After a little while, I pulled myself together, but I remained by his bed, thinking about the last thing he had said to me that made any sense. When belief is gone, all that’s left is trust . . . There was a time, in the years after my Mom died — I was an angry, lonely teenager, and he was a drunk well on his way to losing his job on the force — when I hadn’t trusted him at all, when I would sooner have trusted a stranger than my own father. But those days were long gone. Crazy as he was, I did trust him. He flinched again, confirming my faith. What kind of hallucination would have followed him into a medication-induced sleep? Strange as it seemed, I was forced to consider the possibility that something or someone really was hurting him. Except that I had no idea how it was possible. I sensed no magic in the room, no ripple of power in the air around me. Maybe it was one of those “old powers” Namid mentioned earlier.

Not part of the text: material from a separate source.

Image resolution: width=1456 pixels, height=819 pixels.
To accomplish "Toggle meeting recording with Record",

Dad cried out and on instinct I grabbed his hand. At my touch, he appeared to relax, the tension draining from his haggard face.
“I’m here,” I said.
He shifted, began to snore.
After another fifteen minutes or so, satisfied that he was doing a little better, I pulled a spare blanket and pillow from his linen closet and lay on the floor next to his bed. There wasn’t a lot of room, but I didn’t expect that I’d sleep much no matter where I bedded down.
I surprised myself. My head had barely hit the pillow before I woke up to a bright morning and the song of a Cactus Wren drifting in through the open window. I sat up and peered over the edge of my Dad’s bed. He was still asleep, soundly, peacefully. No flinching that I could see.

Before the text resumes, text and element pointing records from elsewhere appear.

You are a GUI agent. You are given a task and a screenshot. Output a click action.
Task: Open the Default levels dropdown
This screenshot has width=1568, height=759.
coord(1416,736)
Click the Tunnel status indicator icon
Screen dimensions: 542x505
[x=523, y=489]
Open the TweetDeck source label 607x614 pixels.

Relieved, I gathered up the blanket and pillow and padded out of the room, making as little noise as possible. I hated to leave him alone after the night he’d had, but I had work to do, and my Dad’s trailer didn’t even have internet. I hoped that he would remember to eat today, and I wrote him a quick note promising to come back in the next day or two. I had no idea if he would find it or read it or be able to make sense of it. But I put it on the counter in his small kitchen, where it was most likely to catch his eye.
I went out to my car and opened the door to climb in. But then I paused, gazing back at the trailer. I’d learned a long time ago to trust my magical instincts. And they told me that there was a common thread running through all that had happened in recent days: My Dad’s pain, the killing of James Howell and the disabling of flight 595, even the odd burst of magic that had saved my life the night I confronted Mark Darby. I couldn’t make sense of it, not yet. But I was sure it was right there in front of me. All I needed to do was connect the dots.
I got in the car and started back toward the city, a cloud of dust rising behind me, blood red in the early morning sun.